RECORDS SUPPLIED =
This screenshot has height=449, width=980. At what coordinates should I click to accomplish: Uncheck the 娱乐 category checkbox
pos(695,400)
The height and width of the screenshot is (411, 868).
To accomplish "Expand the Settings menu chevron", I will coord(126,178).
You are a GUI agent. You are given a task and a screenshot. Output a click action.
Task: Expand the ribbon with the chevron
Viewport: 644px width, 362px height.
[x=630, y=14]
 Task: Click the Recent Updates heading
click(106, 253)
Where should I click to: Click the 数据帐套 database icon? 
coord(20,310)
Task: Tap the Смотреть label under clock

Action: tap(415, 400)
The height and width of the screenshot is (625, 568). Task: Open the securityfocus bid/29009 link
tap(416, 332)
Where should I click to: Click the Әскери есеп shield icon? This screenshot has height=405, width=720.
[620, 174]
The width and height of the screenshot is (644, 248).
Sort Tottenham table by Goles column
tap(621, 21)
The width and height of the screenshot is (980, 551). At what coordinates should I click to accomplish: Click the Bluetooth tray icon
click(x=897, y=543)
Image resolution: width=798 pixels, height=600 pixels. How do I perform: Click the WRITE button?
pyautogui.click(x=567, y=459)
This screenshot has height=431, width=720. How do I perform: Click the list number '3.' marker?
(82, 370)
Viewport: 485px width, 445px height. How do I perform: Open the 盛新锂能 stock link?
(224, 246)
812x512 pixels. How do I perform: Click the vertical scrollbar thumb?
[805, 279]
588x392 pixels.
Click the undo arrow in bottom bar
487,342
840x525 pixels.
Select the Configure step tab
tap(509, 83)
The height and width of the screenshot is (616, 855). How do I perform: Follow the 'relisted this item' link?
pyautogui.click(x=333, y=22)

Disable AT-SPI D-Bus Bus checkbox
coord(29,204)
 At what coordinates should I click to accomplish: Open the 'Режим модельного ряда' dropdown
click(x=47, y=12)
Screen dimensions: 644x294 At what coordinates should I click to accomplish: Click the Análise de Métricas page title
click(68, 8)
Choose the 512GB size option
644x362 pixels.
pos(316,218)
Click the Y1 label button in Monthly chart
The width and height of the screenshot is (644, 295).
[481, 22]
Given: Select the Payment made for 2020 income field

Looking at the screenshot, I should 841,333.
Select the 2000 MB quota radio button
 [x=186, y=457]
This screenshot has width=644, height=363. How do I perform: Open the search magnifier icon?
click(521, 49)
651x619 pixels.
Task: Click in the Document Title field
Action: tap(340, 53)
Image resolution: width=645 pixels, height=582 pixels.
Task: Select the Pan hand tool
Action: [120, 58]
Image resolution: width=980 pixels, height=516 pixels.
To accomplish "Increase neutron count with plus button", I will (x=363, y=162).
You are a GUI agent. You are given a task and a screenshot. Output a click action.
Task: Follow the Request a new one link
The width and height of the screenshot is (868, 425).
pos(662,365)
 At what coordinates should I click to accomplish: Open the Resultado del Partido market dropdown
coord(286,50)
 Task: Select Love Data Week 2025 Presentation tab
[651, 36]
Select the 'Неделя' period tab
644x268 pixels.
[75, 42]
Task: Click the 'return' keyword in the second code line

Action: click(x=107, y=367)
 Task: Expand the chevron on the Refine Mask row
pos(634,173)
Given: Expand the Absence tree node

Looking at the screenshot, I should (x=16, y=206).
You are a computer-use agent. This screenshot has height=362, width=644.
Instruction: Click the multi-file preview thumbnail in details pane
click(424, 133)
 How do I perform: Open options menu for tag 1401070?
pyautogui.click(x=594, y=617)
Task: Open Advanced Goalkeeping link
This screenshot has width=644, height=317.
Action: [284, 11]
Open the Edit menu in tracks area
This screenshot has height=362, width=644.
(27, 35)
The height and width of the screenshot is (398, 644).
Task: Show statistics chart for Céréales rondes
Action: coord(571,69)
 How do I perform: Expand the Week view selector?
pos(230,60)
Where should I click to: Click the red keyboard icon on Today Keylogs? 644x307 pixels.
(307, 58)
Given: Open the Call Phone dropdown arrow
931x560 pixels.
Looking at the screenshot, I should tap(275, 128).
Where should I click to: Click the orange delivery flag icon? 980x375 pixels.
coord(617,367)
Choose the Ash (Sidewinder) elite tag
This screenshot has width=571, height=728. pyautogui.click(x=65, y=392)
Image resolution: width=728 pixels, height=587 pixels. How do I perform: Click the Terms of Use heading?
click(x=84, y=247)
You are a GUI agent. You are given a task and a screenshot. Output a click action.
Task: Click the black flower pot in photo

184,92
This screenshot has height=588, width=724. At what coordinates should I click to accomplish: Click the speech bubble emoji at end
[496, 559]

EXERCISE REQUIREMENTS =
When you reach the line containing "Image resolution: width=980" in the data above, retype it and each line after it through the final one, exactly as written.

TASK SOLUTION =
Image resolution: width=980 pixels, height=516 pixels.
To accomplish "Increase neutron count with plus button", I will (x=363, y=162).
You are a GUI agent. You are given a task and a screenshot. Output a click action.
Task: Follow the Request a new one link
The width and height of the screenshot is (868, 425).
pos(662,365)
 At what coordinates should I click to accomplish: Open the Resultado del Partido market dropdown
coord(286,50)
 Task: Select Love Data Week 2025 Presentation tab
[651, 36]
Select the 'Неделя' period tab
644x268 pixels.
[75, 42]
Task: Click the 'return' keyword in the second code line

Action: click(x=107, y=367)
 Task: Expand the chevron on the Refine Mask row
pos(634,173)
Given: Expand the Absence tree node

Looking at the screenshot, I should (x=16, y=206).
You are a computer-use agent. This screenshot has height=362, width=644.
Instruction: Click the multi-file preview thumbnail in details pane
click(424, 133)
 How do I perform: Open options menu for tag 1401070?
pyautogui.click(x=594, y=617)
Task: Open Advanced Goalkeeping link
This screenshot has width=644, height=317.
Action: [284, 11]
Open the Edit menu in tracks area
This screenshot has height=362, width=644.
(27, 35)
The height and width of the screenshot is (398, 644).
Task: Show statistics chart for Céréales rondes
Action: coord(571,69)
 How do I perform: Expand the Week view selector?
pos(230,60)
Where should I click to: Click the red keyboard icon on Today Keylogs? 644x307 pixels.
(307, 58)
Given: Open the Call Phone dropdown arrow
931x560 pixels.
Looking at the screenshot, I should tap(275, 128).
Where should I click to: Click the orange delivery flag icon? 980x375 pixels.
coord(617,367)
Choose the Ash (Sidewinder) elite tag
This screenshot has width=571, height=728. pyautogui.click(x=65, y=392)
Image resolution: width=728 pixels, height=587 pixels. How do I perform: Click the Terms of Use heading?
click(x=84, y=247)
You are a GUI agent. You are given a task and a screenshot. Output a click action.
Task: Click the black flower pot in photo

184,92
This screenshot has height=588, width=724. At what coordinates should I click to accomplish: Click the speech bubble emoji at end
[496, 559]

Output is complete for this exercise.